Trap One: the Room That's Gone

A crowd on their phones, glazed eyes, side-chatter — the bond has snapped. The instinct is to plough on louder and faster, which never works; you can't out-shout boredom. What works is to change the loop: drop your voice so they have to lean in, ask a real question, tell a short sharp story, or call on someone. You reset by handing the room something to do, not by trying harder at the thing that already lost them.

Trap Two: the Heckler or the Hostile Room

Someone calls out, or the whole room is arms-crossed and sceptical. Fighting them turns the crowd into a boxing match you can't win — but caving and going to pieces loses you the rest of the room too. The move is to stay calm, acknowledge them briefly (“fair question — hold that”), and steer back to your line. You're not trying to defeat the heckler; you're showing everyone else you can't be knocked off course.

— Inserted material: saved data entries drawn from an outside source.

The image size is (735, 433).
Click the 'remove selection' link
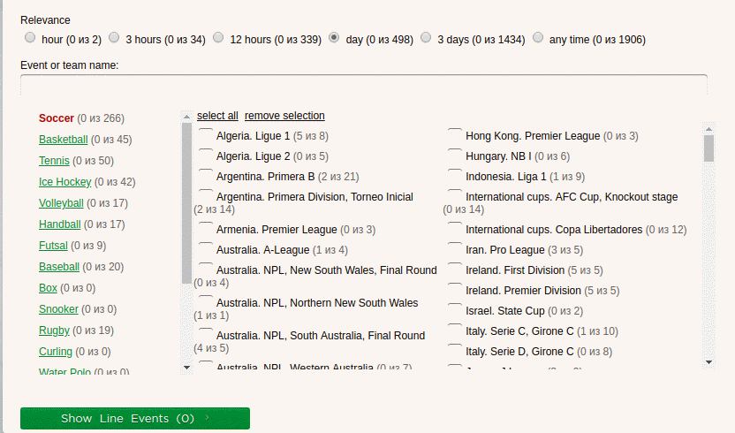284,116
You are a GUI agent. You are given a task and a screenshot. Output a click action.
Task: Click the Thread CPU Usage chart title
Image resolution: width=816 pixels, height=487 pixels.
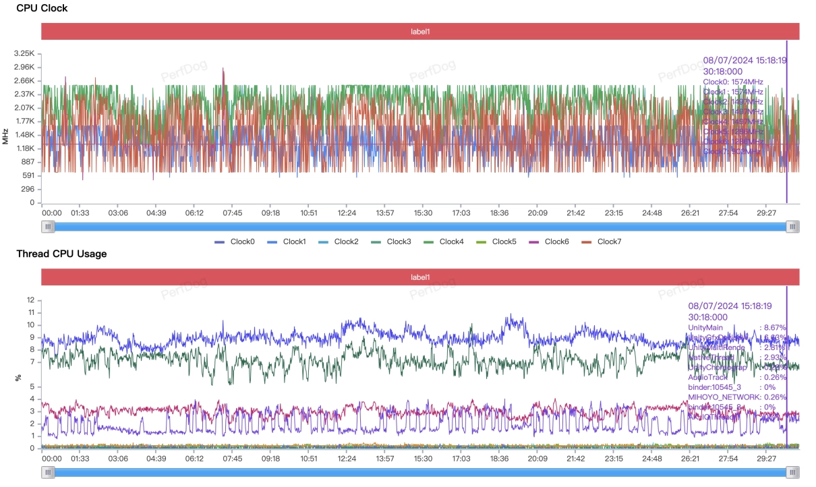coord(61,254)
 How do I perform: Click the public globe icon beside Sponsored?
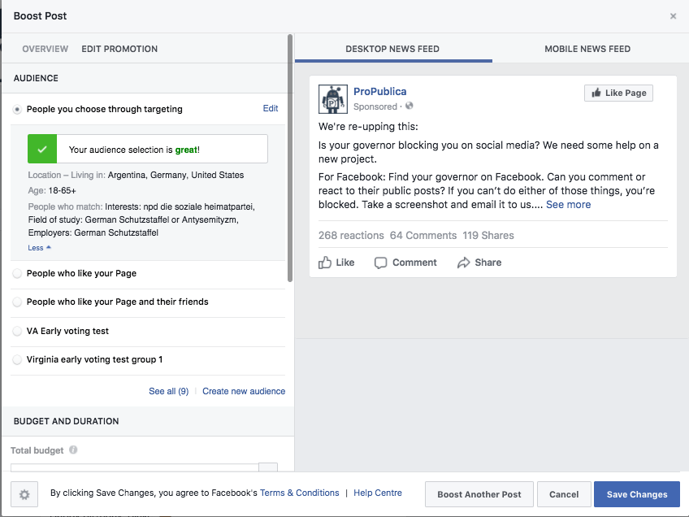tap(410, 106)
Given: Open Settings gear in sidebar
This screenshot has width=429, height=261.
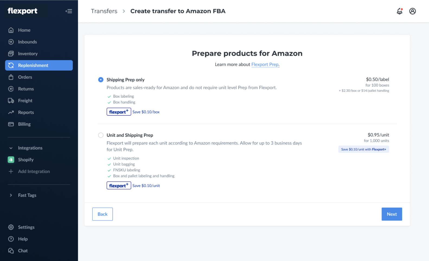Looking at the screenshot, I should pyautogui.click(x=11, y=227).
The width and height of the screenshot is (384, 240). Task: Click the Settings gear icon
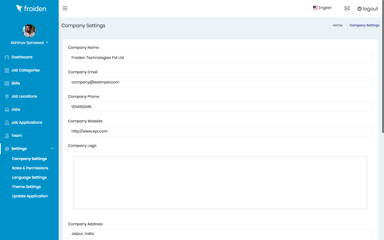tap(7, 149)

Say it plainly: when the room turns, don't push harder — change what you're doing. A pause, a question, a story or calling on someone resets the loop. Shouting the same thing louder just confirms you've lost them.

Trap Three: Nerves and the Silence Trap

Your heart's hammering, so you rush — and rushing kills the pauses that make you good. Then a moment of silence arrives and feels like a year, so you panic and fill it with “um, anyway, so yeah”, babbling the magic away. Here's the secret the pros know: a pause feels enormous to you and tiny to them. Two seconds of silence reads as confidence from the seats. Let it sit.

Trap Four: Over-performing

The opposite failure. So much shouting, arm-waving and forced drama that the crowd feels performed at rather than spoken to — and they pull back. Big energy with no quiet, no eye contact, no real "you", is just noise. Volume is not connection. The loop needs light and shade, not a constant blast.

Exam-saver: when you analyse a live speaker, don't just say they were "good" or "engaging". Say what they did with the audience — read a reaction and adjusted, used a pause, handled an interruption — and what effect it had on the room. Naming the loop in action is where the marks live.

Us, Thinking Out Loud

When a room goes quiet on you, why is the hardest move usually the right one — to do nothing and wait?

Have you seen someone over-perform? What did the crowd's body language do as they tried harder?